The set scale of the grid is the scale acquired in S202.
For any one grid, the point cloud with the mileage within the range of the grid is divided into the point cloud in the grid. The mileage of any point in the point cloud is represented by mileage data in the point cloud data of the point cloud.
S207: for any one grid including a plurality of point cloud frames of the same mileage, only one point cloud frame of the mileage within the range of the grid is reserved as the point cloud within the grid.
It should be noted that, since the laser scanning head may be at one position and the laser head rotates a plurality of times, the position corresponds to a plurality of point cloud frames, and therefore, there may be a plurality of point cloud frames having a mileage within the range of the grid, in this case, only one point cloud frame having a mileage within the range of the grid may be reserved as the point cloud within the grid.
S208: if no point cloud exists in any grid, the point cloud in the previous frame of the point cloud frame which has the mileage greater than the range of the grid and is closest to the range of the grid is taken as the point cloud in the grid.
It can be appreciated that in S206-S207, all grids are filled into the point cloud, so that sampling of the point cloud data is completed, and the sampled point cloud is obtained.
S209: and performing intensity smoothing and intensity filling treatment on the point cloud in the grid.
S209 is an optional step, with the aim of making the quality of the generated gray-scale image higher.
S210: and converting the point cloud intensity data of the point cloud in the grid into gray values, and converting the point cloud data into gray images.

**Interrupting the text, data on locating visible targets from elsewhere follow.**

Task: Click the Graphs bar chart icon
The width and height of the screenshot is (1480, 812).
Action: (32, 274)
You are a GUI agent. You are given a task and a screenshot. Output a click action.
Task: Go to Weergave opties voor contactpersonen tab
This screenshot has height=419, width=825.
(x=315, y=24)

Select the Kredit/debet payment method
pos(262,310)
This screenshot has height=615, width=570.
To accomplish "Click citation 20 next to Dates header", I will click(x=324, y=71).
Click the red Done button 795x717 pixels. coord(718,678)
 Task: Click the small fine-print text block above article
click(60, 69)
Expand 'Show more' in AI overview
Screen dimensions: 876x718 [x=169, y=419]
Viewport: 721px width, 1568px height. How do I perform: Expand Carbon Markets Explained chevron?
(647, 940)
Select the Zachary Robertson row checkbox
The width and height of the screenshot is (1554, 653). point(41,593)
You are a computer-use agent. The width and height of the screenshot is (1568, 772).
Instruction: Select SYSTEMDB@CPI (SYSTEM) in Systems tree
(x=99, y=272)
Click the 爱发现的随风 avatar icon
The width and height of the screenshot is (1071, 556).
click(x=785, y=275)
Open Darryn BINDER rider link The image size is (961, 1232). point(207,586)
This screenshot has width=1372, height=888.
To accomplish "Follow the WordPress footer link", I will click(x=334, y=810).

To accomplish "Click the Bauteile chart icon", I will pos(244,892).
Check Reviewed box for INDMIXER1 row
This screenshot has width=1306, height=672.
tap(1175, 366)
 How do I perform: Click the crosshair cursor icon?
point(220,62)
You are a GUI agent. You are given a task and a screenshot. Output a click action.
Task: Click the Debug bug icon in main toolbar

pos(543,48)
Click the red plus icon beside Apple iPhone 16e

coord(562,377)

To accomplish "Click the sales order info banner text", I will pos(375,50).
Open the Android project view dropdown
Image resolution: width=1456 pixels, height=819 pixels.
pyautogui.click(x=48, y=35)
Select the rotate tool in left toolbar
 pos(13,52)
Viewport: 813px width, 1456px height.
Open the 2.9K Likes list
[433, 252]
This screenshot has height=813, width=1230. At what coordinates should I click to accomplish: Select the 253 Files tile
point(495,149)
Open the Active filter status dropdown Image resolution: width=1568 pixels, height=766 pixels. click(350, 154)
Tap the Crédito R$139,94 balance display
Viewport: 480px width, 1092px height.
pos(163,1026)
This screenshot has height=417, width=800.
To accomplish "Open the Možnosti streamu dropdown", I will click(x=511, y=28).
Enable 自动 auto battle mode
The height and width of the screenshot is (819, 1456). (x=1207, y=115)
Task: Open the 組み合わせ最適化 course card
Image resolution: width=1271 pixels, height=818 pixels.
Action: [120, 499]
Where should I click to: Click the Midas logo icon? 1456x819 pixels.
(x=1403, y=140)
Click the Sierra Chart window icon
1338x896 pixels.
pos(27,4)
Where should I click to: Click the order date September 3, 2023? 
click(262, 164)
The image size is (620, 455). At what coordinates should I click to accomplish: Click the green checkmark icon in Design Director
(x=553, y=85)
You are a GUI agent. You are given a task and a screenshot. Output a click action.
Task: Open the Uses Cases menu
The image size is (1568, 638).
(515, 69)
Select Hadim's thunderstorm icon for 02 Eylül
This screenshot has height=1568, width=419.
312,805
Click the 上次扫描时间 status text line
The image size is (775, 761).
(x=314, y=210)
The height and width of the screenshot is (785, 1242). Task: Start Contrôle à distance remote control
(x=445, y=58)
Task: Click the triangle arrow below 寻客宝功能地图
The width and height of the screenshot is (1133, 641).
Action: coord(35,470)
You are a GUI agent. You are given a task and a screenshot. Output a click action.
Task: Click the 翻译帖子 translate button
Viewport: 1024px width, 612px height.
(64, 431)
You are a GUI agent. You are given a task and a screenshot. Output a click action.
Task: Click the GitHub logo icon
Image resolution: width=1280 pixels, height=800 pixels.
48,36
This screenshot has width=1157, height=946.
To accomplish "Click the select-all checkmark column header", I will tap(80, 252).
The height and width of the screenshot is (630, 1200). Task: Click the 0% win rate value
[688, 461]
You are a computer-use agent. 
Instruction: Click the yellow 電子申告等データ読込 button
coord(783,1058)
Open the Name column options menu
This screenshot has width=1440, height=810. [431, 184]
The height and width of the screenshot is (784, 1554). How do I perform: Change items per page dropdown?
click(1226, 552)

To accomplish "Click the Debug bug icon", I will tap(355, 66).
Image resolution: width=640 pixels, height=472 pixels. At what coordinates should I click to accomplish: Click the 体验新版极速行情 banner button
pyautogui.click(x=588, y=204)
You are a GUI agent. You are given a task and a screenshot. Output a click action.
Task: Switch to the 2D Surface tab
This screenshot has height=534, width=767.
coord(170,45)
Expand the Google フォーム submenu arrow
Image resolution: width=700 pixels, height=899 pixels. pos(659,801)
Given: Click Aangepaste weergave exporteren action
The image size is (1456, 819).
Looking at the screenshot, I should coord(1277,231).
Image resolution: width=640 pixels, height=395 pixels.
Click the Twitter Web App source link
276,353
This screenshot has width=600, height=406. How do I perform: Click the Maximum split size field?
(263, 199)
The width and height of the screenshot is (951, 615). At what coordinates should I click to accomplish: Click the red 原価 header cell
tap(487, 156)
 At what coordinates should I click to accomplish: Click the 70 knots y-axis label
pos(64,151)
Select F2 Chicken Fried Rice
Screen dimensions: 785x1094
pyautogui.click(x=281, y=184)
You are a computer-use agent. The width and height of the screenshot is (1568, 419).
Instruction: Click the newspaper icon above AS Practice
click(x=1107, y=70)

Further, mileage information of the point cloud in the grid can be recorded.
The flow shown in fig. 2 converts the point cloud data into a gray image according to the structural characteristics of the rectangular tunnel (S203-S206), and lays a foundation for detecting the water seepage area based on the image.
Fig. 3 is a flow of calculating a horizontal distance by a point cloud and detecting deformation according to an embodiment of the present application, including the following steps:
s301: position data of a target point in a point cloud is acquired.
Wherein the target point is a point in a point pair. The point pairs include: any one point on any one side wall of the rectangular tunnel at a preset height (for example, 1.5 meters) from the ground, and an opposite point on the opposite side wall.
Specifically, the position data of the target point can be determined according to the coordinates in the point cloud data and the coordinates of the end and the center point of the rectangular tunnel. The specific manner may be found in the prior art and will not be described in detail here.
Further, in order to reduce the calculation amount, equally spaced target points on the side wall of the rectangular tunnel may be taken.
S302: the horizontal distance, i.e. the first distance, of any one target point to the center point is calculated.
S303: whether the perpendicularity of the straight line formed by the target point and the adjacent target point meets a preset perpendicularity threshold (for example, 90 degrees with the ground) is judged, if yes, S304 is executed, and if not, S306 is executed.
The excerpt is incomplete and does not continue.